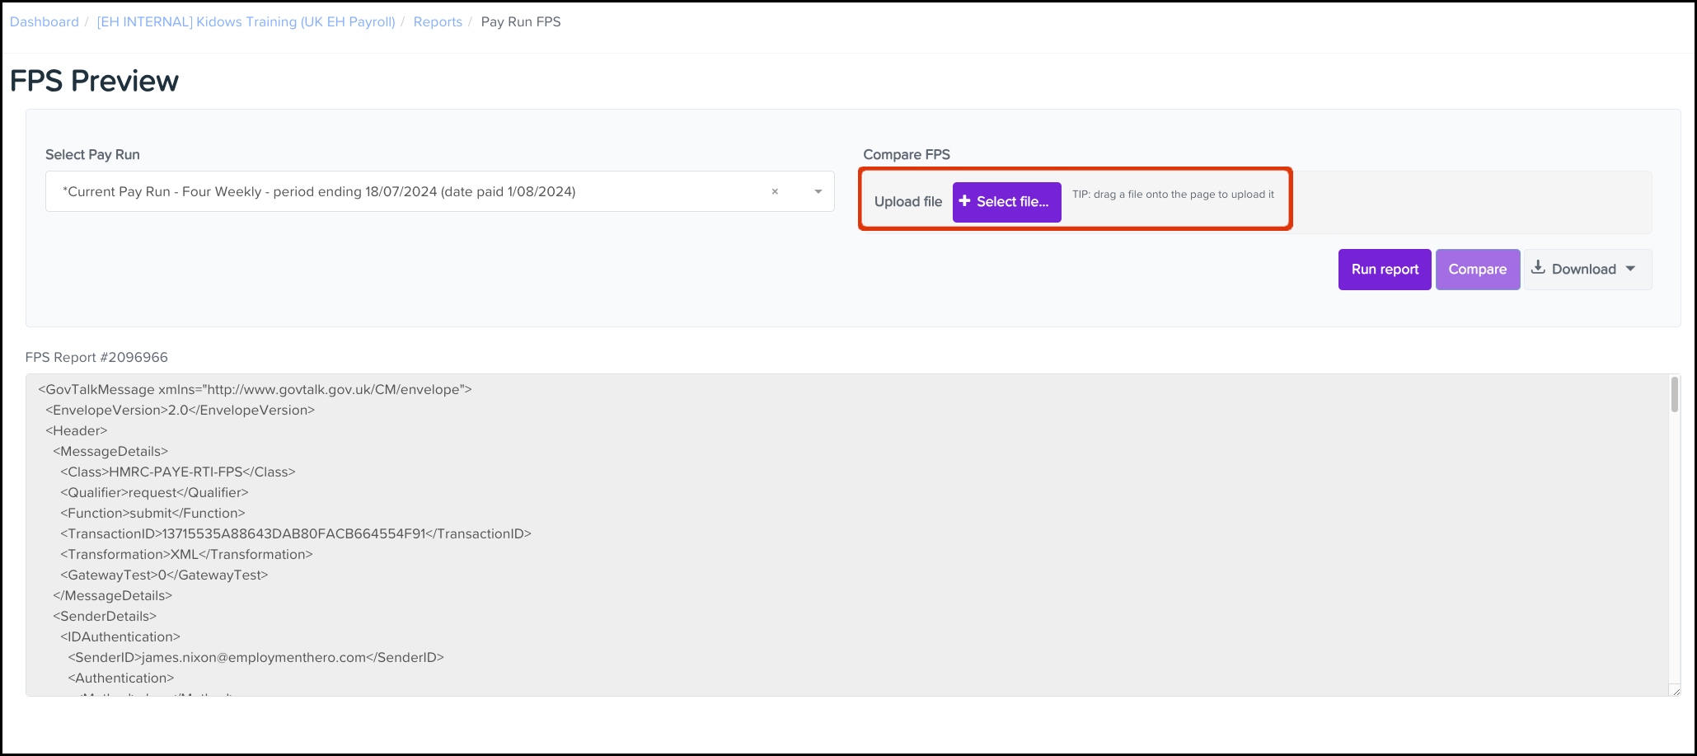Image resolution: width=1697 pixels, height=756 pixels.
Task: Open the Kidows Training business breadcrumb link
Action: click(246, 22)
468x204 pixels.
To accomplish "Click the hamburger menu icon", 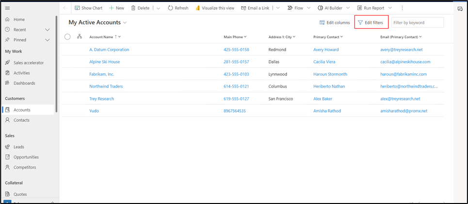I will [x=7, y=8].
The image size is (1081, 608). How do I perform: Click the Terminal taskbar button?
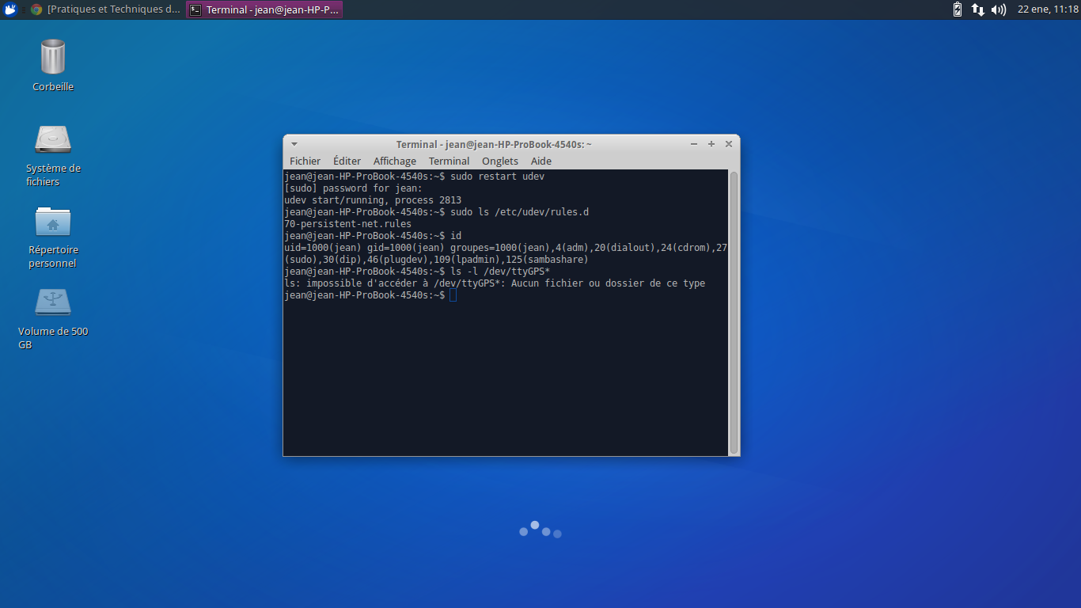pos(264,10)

--------------------

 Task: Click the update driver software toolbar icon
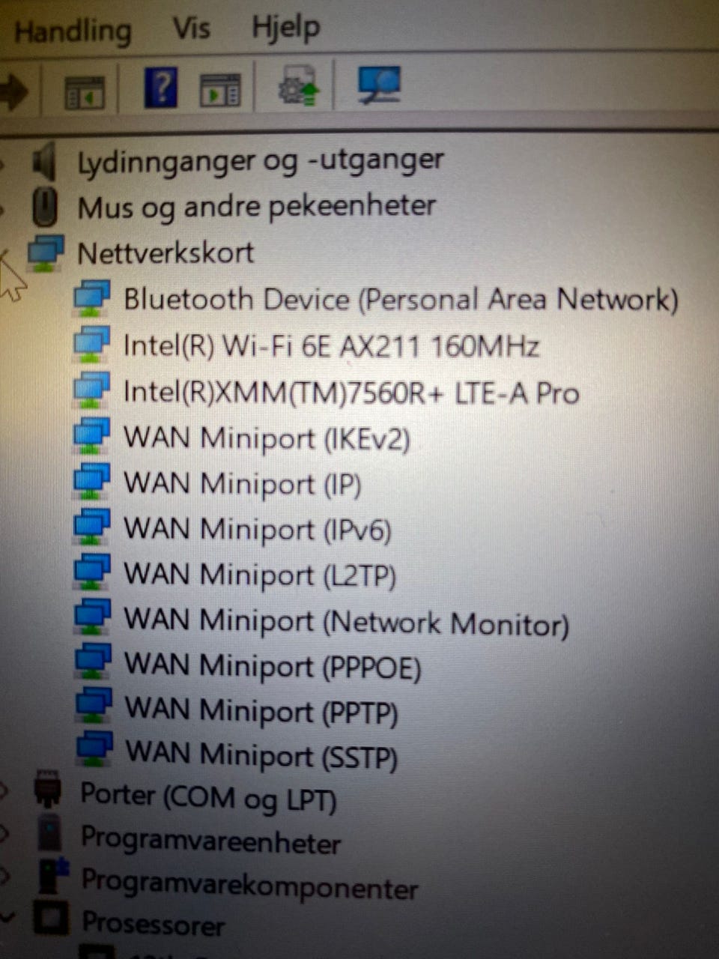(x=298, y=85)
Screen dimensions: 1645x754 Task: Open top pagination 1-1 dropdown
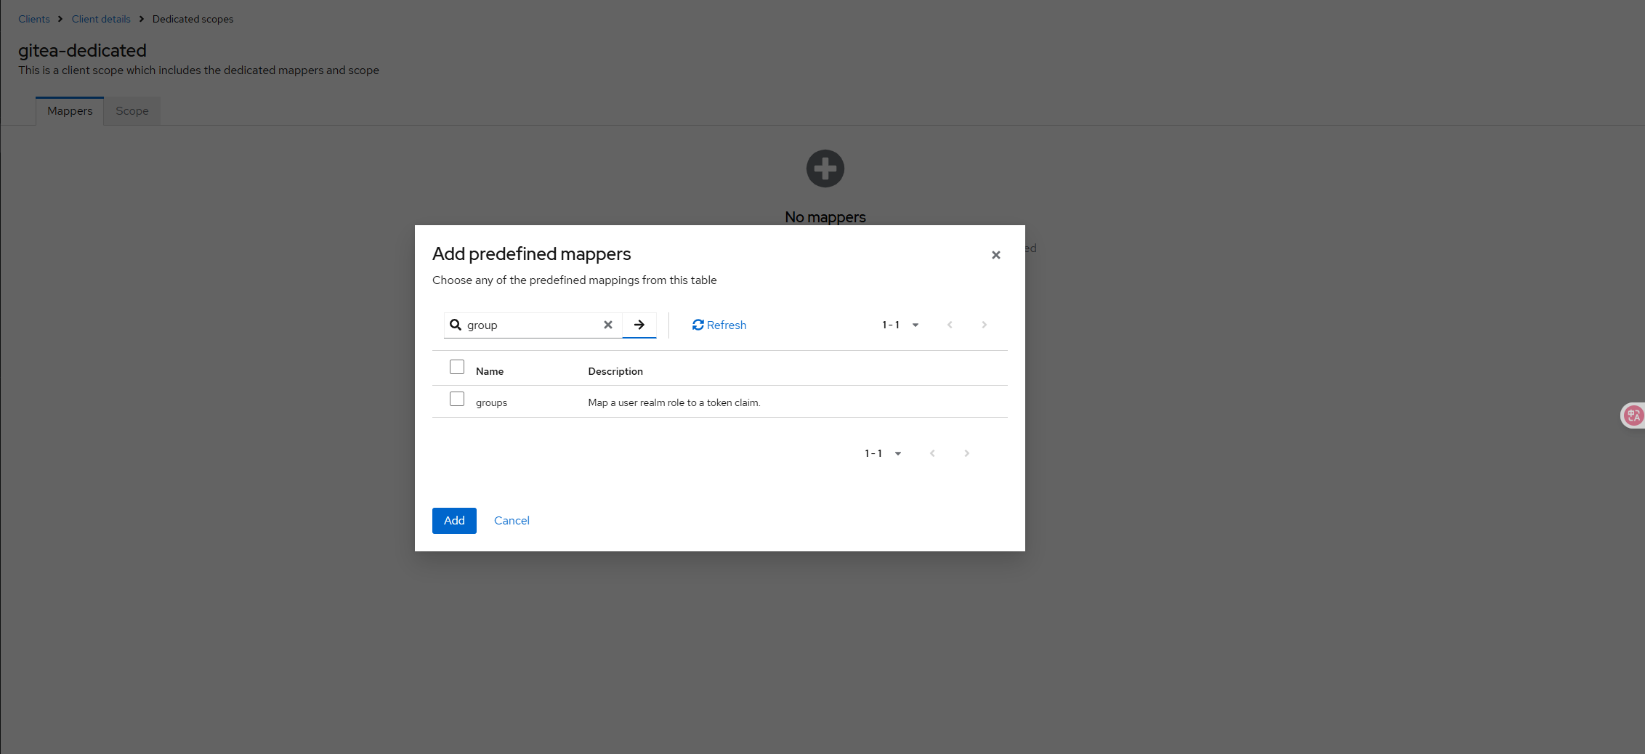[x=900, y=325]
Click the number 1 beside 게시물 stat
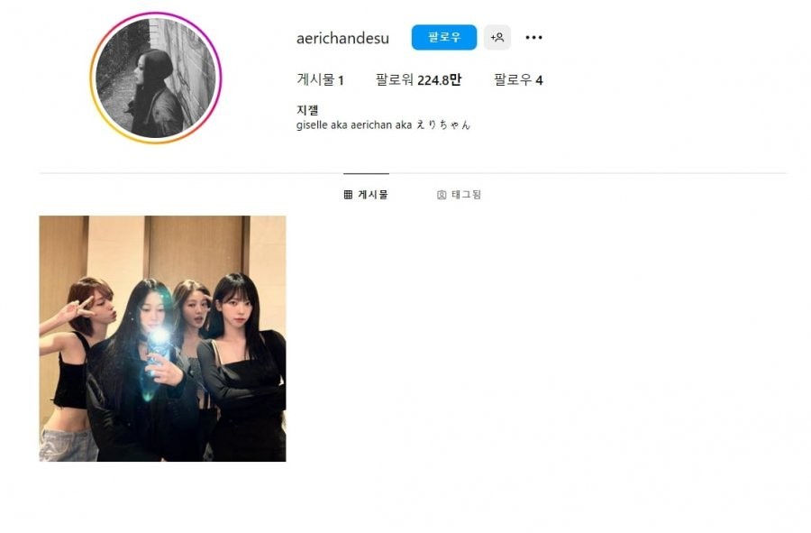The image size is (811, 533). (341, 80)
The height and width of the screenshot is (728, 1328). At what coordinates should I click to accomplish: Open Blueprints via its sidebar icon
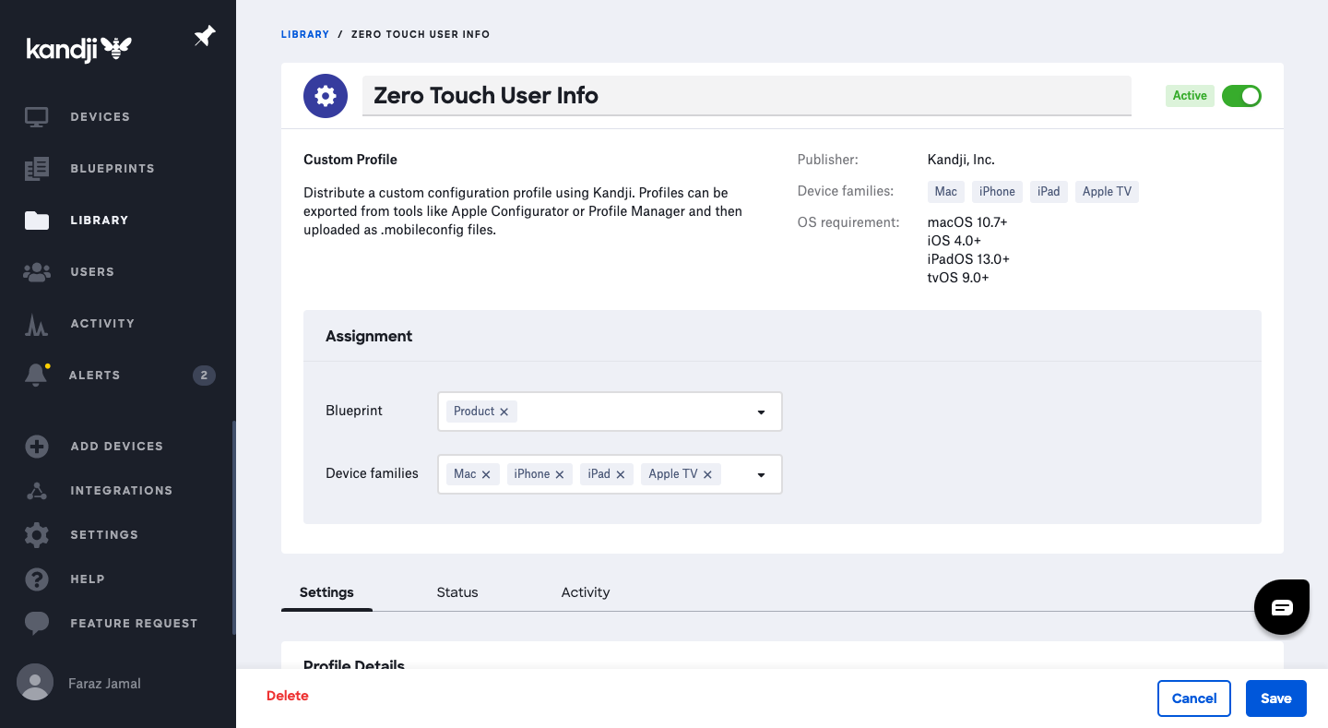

--------------------

§ **WHAT THE TASK REQUIRES**
Would you please reproduce the entries above, starting at the line with "Task: Click the" and stopping after the line with "The height and"? Omit any pictures.

§ **WRITTEN SOLUTION**
 Task: Click the update driver software toolbar icon
(x=298, y=85)
Screen dimensions: 1645x754 Task: Open top pagination 1-1 dropdown
[x=900, y=325]
Click the number 1 beside 게시물 stat
The image size is (811, 533). (341, 80)
The height and width of the screenshot is (728, 1328). At what coordinates should I click to accomplish: Open Blueprints via its sidebar icon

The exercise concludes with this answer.